If you are looking for cheap stocks to buy, then it could be well worth considering the ASX 200 stock in this article.
That's because the team at Bell Potter believes that its beaten down shares are great value ahead of a potential turnaround in fortunes.
Which ASX 200 stock?
The stock in question is drinks giant Endeavour Group Ltd (ASX: EDV). It owns the Dan Murphy's and BWS brands, as well as a network of over 350 hotels and pubs. Its shares are down 22% since this time last year.
According to the note, the broker was pleased to see that Endeavour's retail sales trajectory improved in the first quarter after a soft start to the financial year. It said:
Following a soft start to FY26, EDV's retail sales trajectory improved over 1Q26, with positive sales growth in September. Targeted promotions during school holidays and footy finals delivered strong sales, however consumer spending was relatively subdued outside of key events. Promotional intensity across the retail liquor market remained elevated throughout 1Q26, particularly in the online channel where sales grew by 20.9%.

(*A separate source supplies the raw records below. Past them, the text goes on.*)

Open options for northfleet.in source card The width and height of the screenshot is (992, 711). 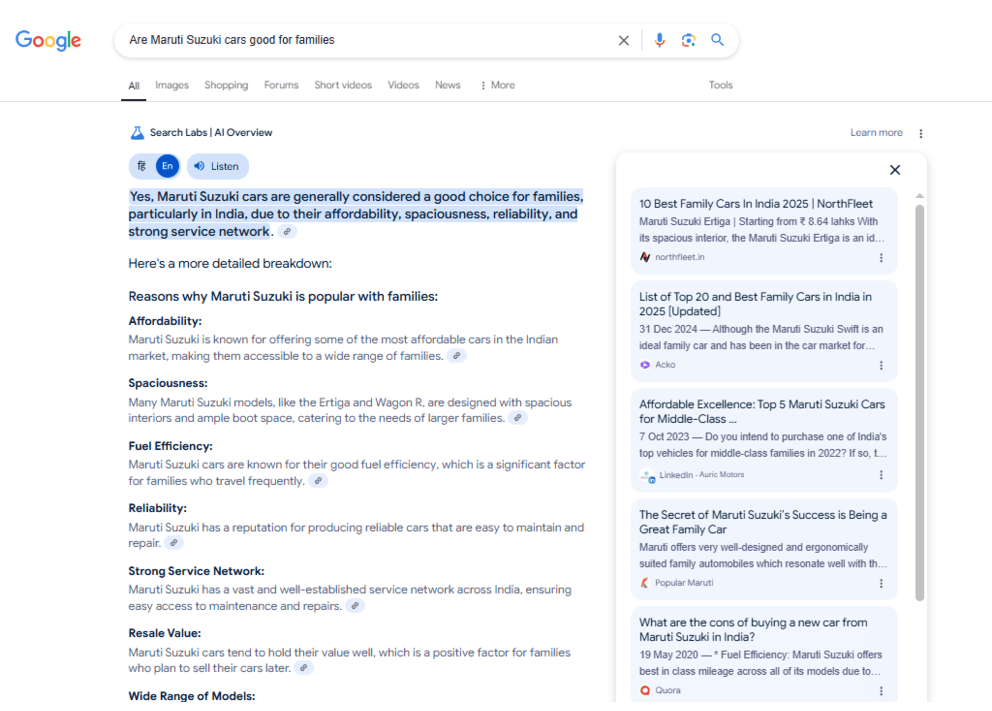click(881, 258)
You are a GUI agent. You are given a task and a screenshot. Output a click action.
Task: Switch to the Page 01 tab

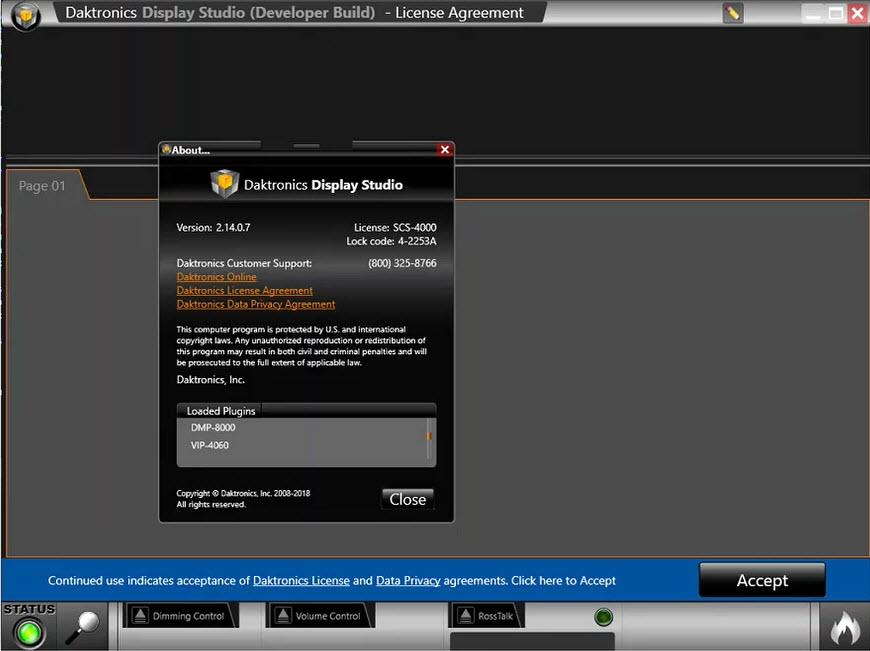pyautogui.click(x=42, y=185)
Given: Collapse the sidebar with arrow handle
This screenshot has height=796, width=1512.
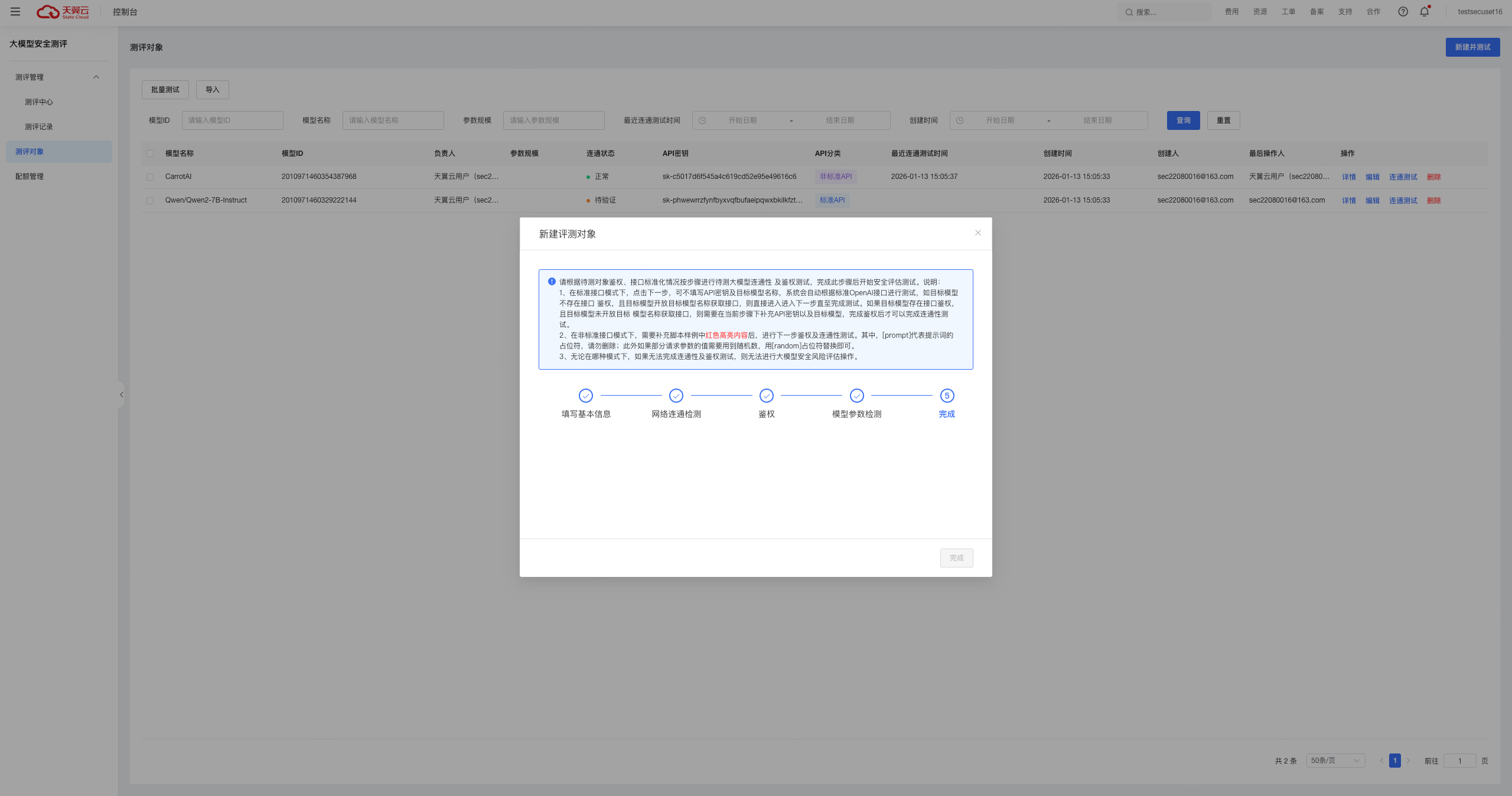Looking at the screenshot, I should 122,394.
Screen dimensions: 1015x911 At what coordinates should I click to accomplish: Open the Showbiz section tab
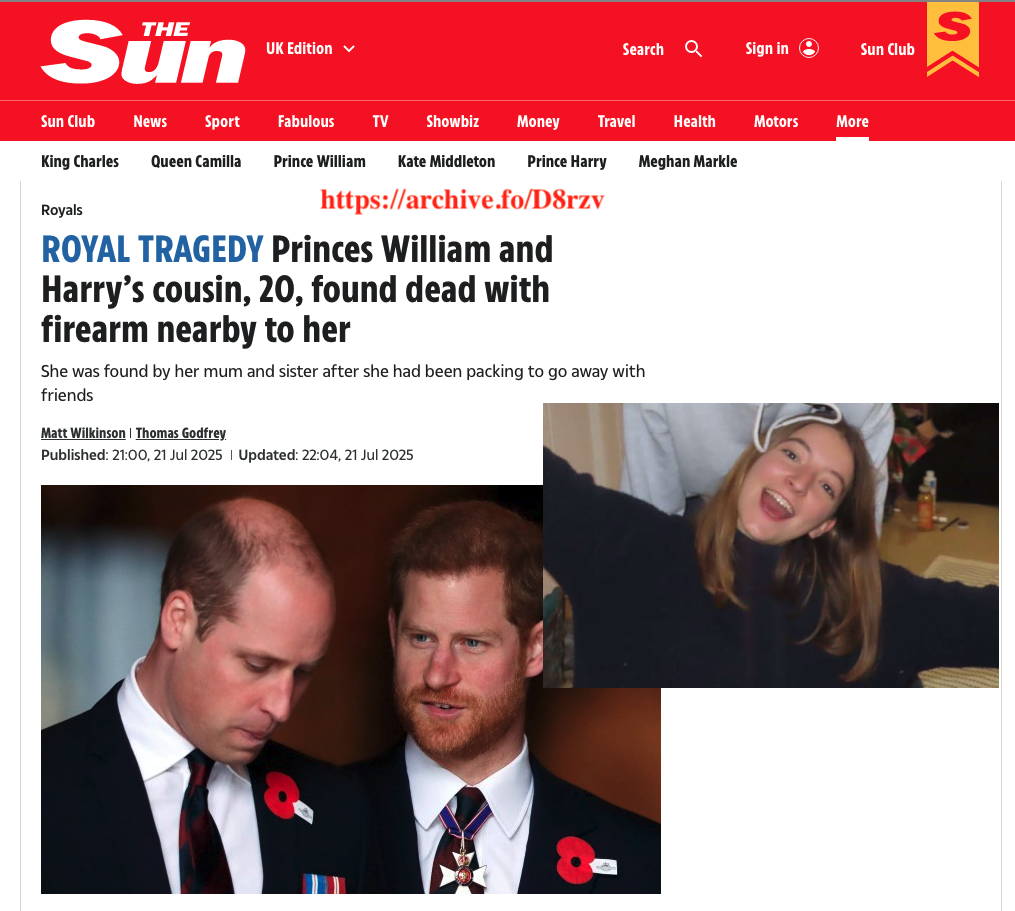[x=452, y=122]
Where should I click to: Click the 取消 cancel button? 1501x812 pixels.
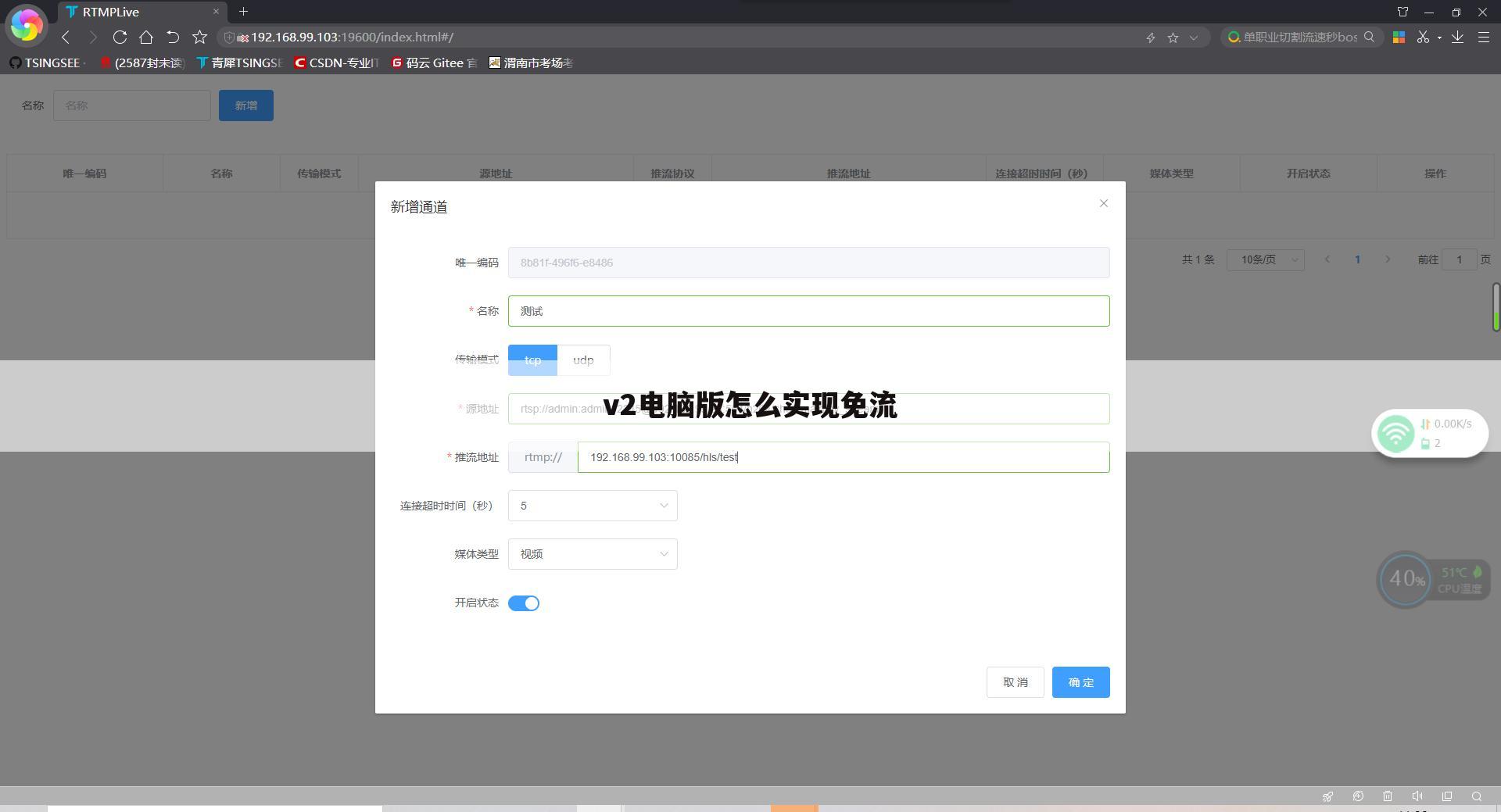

It also notes that its hotels business performed well, with gross across all key verticals. It adds:
Hotels continued to perform well, with growth across food, bars, gaming and accommodation. Pub+ now accounts for ~30% of food and bar transactions.
But the main positive is that its positive growth early in the second quarter of FY 2026. It explains:
Positive retail sales growth has continued in October. Promotional intensity across the retail liquor market is expected to continue to be elevated through 2Q26. In 2Q26 EDV will cycle the WOW supply chain disruption, which was a $40-50m revenue impact in 1H25a. Hotels sales growth in October was modestly below 1Q26, driven by beer pricing and event timing. Elevated costs remain a headwind in 1H26e.
Time to buy this ASX 200 stock
The note reveals that Bell Potter has upgraded the ASX 200 stock to a buy rating with a $4.30 price target.
Based on its current share price of $3.66, this implies potential upside of 17.5% for investors over the next 12 months.
In addition, the broker is forecasting a fully franked 5.2% dividend yield over the next 12 months, boosting the total potential return to almost 23%.
Commenting on its upgrade, the broker said:
We upgrade to Buy. We expect strong 2Q26e Retail sales growth to be underpinned by recent rate cuts, a softer comp following 2Q25 supply chain disruptions, and the growth observed in October. We believe growth in Retail will build positive momentum heading into the April/May strategy refresh, where muted expectations suggest a higher likelihood of an upside surprise. Key risk includes potential gross margin pressures from EDV led promotional activity and/or lower prices at Liquorland.